By Kathy Hughes
Contributing Writer
This week is the 13th anniversary of Hurricane Katrina, and residents of New Orleans and the Gulf Coast have yet to fully recover, now their neighbors to the west are coping with the devastation of Hurricane Harvey. After Katrina, close to 250,000 New Orleans evacuees fled to Houston, Texas, many of them permanently.
With regard to the current disaster, the word “unprecedented” is used in almost every news report, but that isn’t exactly true. Yet, how do you compare? Lives lost? Damage to property or the economy? People displaced and left homeless? Hurricane category, wind speed or rainfall?
Not only do we have the hurricanes in recent memory — Katrina, Dennis, Sandy and Rita, but also (in my lifetime), Andrew, Wilma, Ike, David, Agnes and Hazel. So far, the deadliest hurricane ever to strike the U.S. was the Galveston, Texas hurricane which struck Sept. 8, 1900.
The 1900 hurricane left the city of Galveston and the island in ruins, and an unbelievable death toll of six to 12 thousand lives lost; it is believed that 20 percent of Galveston’s 36,000 residents lost their lives, putting the best estimate at 8,000 people. Corpses were everywhere; desperation led to dumping bodies at sea, but they only washed back to shore, littering the beaches. Two hundred bodies were found on a train which was headed to Galveston from Houston; many people were drowned or buried alive beneath the debris. Despite cries for help, there was no way to rescue buried survivors.

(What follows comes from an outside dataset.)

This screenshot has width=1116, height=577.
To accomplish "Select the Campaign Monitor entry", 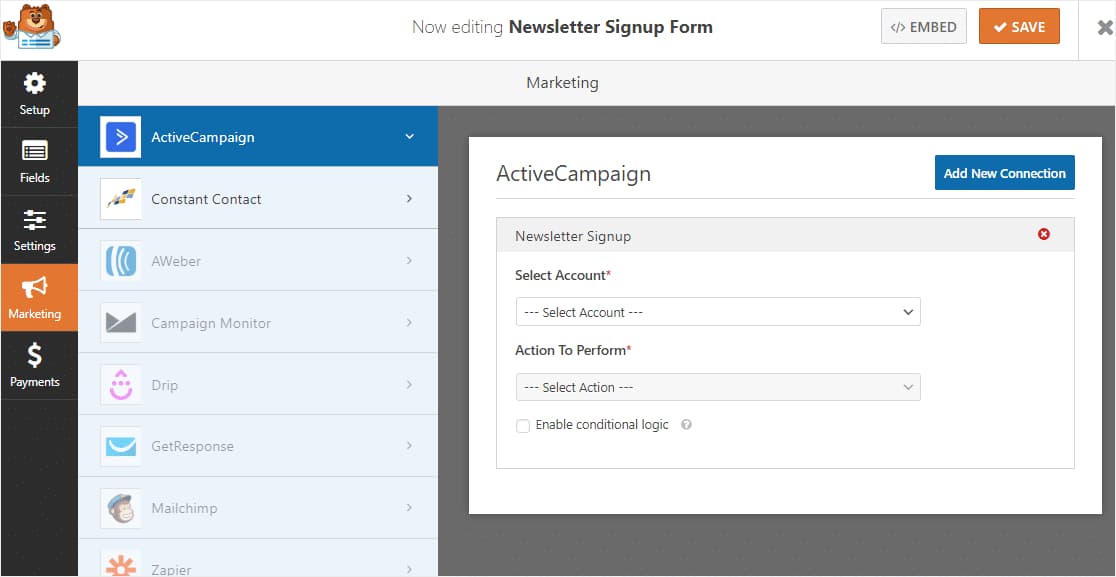I will pyautogui.click(x=210, y=321).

The city of Houston owes its existence largely to refugees from Galveston, who abandoned the island where over 3,500 homes were destroyed. Katrina was the costliest U.S. storm to date, but Galveston was the deadliest.
A political note, currently the U.S. Congress is considering raising the country’s debt limit in preparation for determining budget allocations. So far, Hurricane Harvey is estimated to add tens of billions of dollars to the existing U.S. debt.
At the time of Hurricane Katrina, I distinctly remember the Netherlands offering to provide aid to the United States. Considering their experience with liberating underwater land, I was dismayed when the offer was refused. I may be wrong, but other countries also may have offered assistance at that time. It seems we are too proud to accept help, while the assistance we dispense in aid of disasters abroad must be in the billions of dollars.
Given the current international coldness towards the U.S., I don’t expect any offers of aid to be forthcoming. Should we accept help from other nations when freely offered? I don’t see why not.